You may have been told once or twice: “People can’t hear the gospel if they’re hungry.” I’ve read it dozens of times in statements from pastors in the United States. But where, exactly, does the idea come from?
Many pastors depend on Maslow’s hierarchy of needs to decide how churches should minister—even though it’s been debunked.
The hierarchy of needs is a theory of human motivation, proposed in 1943 by psychologist Abraham Maslow, that says human beings have layers of needs: physiological, safety, belonging, esteem, and self-actualization, in that order. When people start to feel a certain need—say, the need for satisfaction in their jobs—it is because the lower layers of needs have been satisfied. Maslow put physiological needs at the bottom of his hierarchy, indicating that needs like air, water, food, sex, sleep, shelter, and clothing must be met before any other felt needs can arise and be addressed.
I learned about pastors’ dependence on Maslow’s hierarchy of needs while analyzing data collected by the Seed Company, on behalf of Barna Group. On a survey, senior pastors had written individual responses to explain their churches’ teaching about providing for physical and spiritual needs.

TASK DIRECTIONS>
Answer these from the text on Maslow's hierarchy:
(a) In what year did Maslow propose his theory?
(b) Which layer of needs sits at the bottom of the hierarchy?
(c) On whose behalf did the Seed Company collect the survey data?

DATA LISTING>
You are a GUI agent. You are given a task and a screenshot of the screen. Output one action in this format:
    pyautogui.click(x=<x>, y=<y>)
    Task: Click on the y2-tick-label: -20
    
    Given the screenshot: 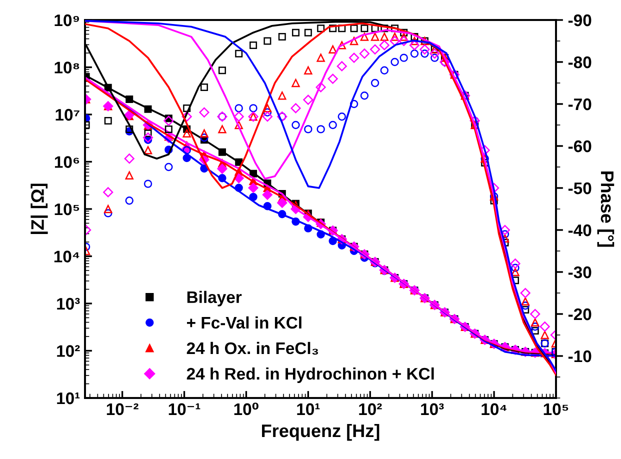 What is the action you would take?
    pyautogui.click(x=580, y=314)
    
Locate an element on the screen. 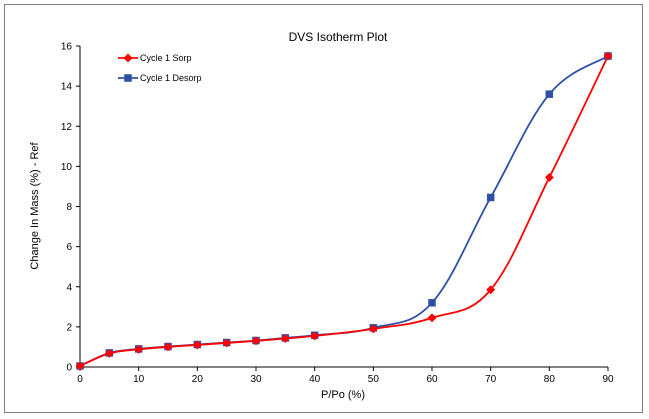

* * *

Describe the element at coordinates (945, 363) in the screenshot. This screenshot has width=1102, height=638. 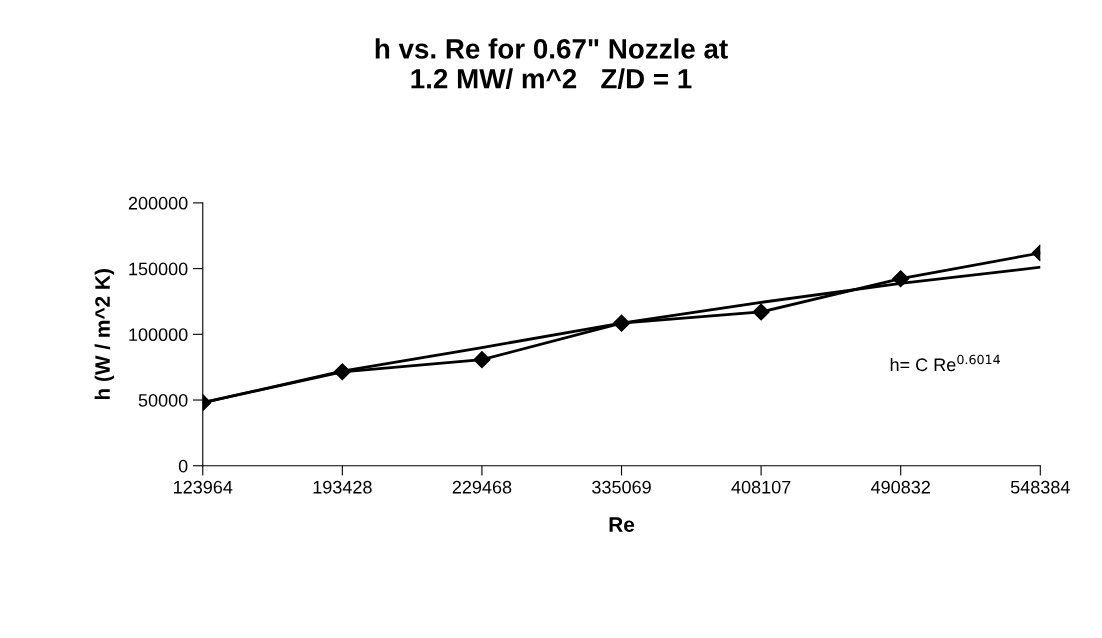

EXPECTED ANSWER>
(a) 1943
(b) Physiological needs
(c) Barna Group